Ma registrate movimenti interni?
«In termini di novità, emerge come l'individuazione dei reggenti sia più oculata rispetto al recente passato per evitare che i sodalizi finiscano nella mani di persone giovani e impulsive. Si assiste pertanto, in termini comunque tendenziali, al recupero di figure anziane e d'esperienza, magari "posate" negli ultimi anni, che sappiano agire con fermezza ma con maggiore saggezza. Ciò non esclude l'attuale esistenza di frizioni interne da sedare anche con la forza, ma sempre dissimulandone le reali ragioni e mantenendo un basso profilo».
È Matteo Messina Denaro il nuovo capo di Cosa nostra?

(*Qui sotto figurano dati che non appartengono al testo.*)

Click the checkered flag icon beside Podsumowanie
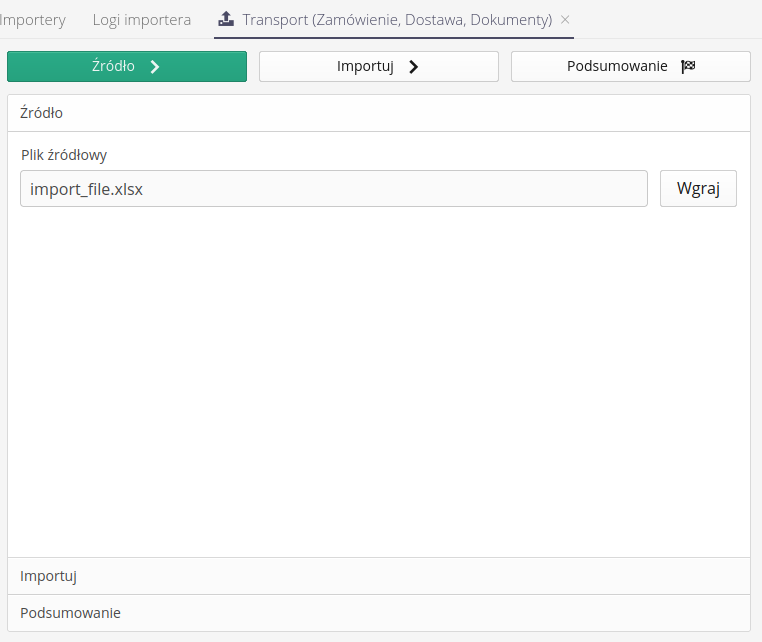This screenshot has height=642, width=762. tap(688, 67)
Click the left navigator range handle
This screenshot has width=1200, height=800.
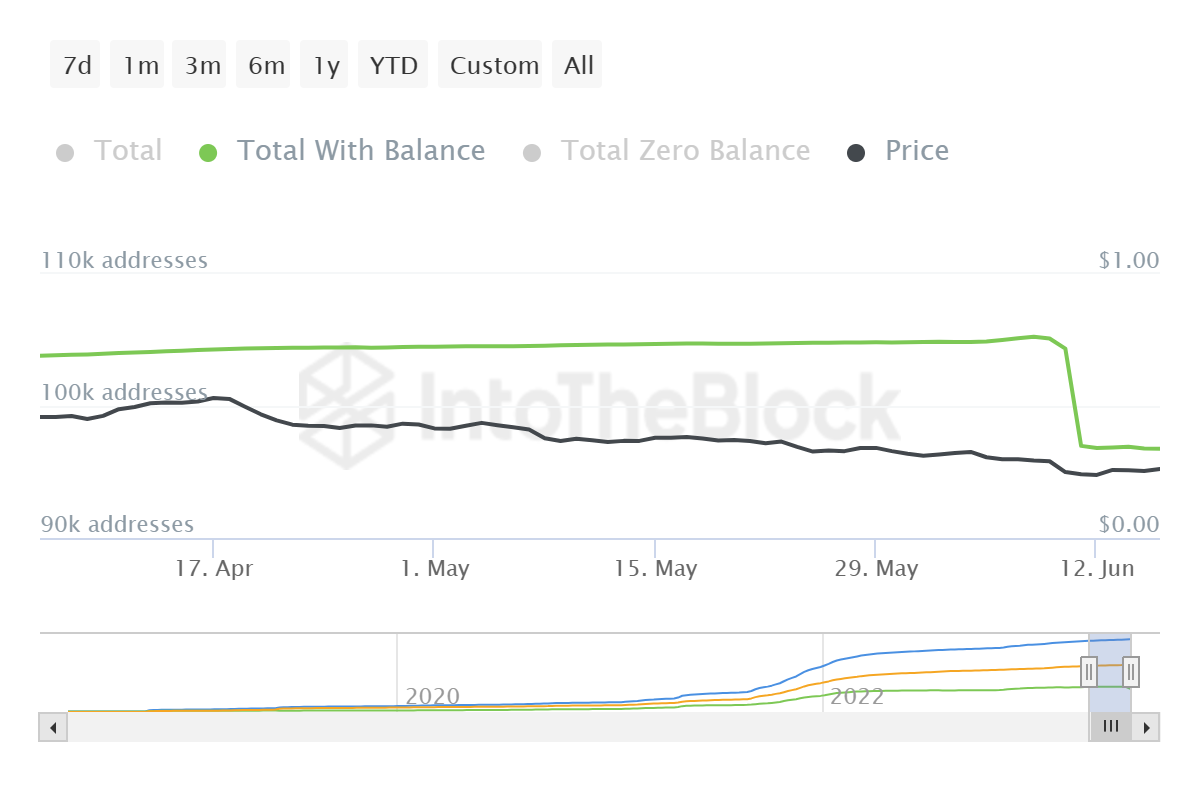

«Certamente non lo è sul piano formale: Cosa nostra elegge il proprio vertice nell'ambito della Cupola, che però non risulta essersi riunita negli ultimi tempi, solo in parte sostituita da una sorta di direttorio, un ibrido fra la disciolta Commissione provinciale allargata a tutti i capimandamento ed il periodo della dittatura corleonese. Il capo di Cosa nostra, pur con le "limitazioni" determinate dal suo stato di detenzione e dalle sue condizioni di salute, sembra essere ancora Totò Riina».
E a Trapani?
«Comanda Matteo Messina Denaro, comanda lui, non c'è dubbio».
La situazione ad Agrigento?
«Le ultime operazioni hanno interrotto la rinascita e la crescita di famiglie importanti come quella di Porto Empedocle o quelle radicate nell'area saccense. L'ultimo arresto di Leo Sutera, ritenuto rappresentante provinciale di Cosa nostra agrigentina e anello di congiunzione con le famiglie trapanesi, ha probabilmente interrotto questo processo di evoluzione».
E a Palermo?
«Come ho detto, Cosa nostra appare al momento disorientata grazie anche alle severe operazioni di polizia intervenute anche recentemente e attraversata da una fase di apparente transizione. Mancando punti di riferimento, appare oggettivamente difficile potersi sbilanciare nel prevedere quale sarà il nuovo ordine che l'organizzazione potrebbe darsi nel breve termine. Allo stato, il territorio provinciale risulta suddiviso in una quindicina di mandamenti ed una ottantina di famiglie».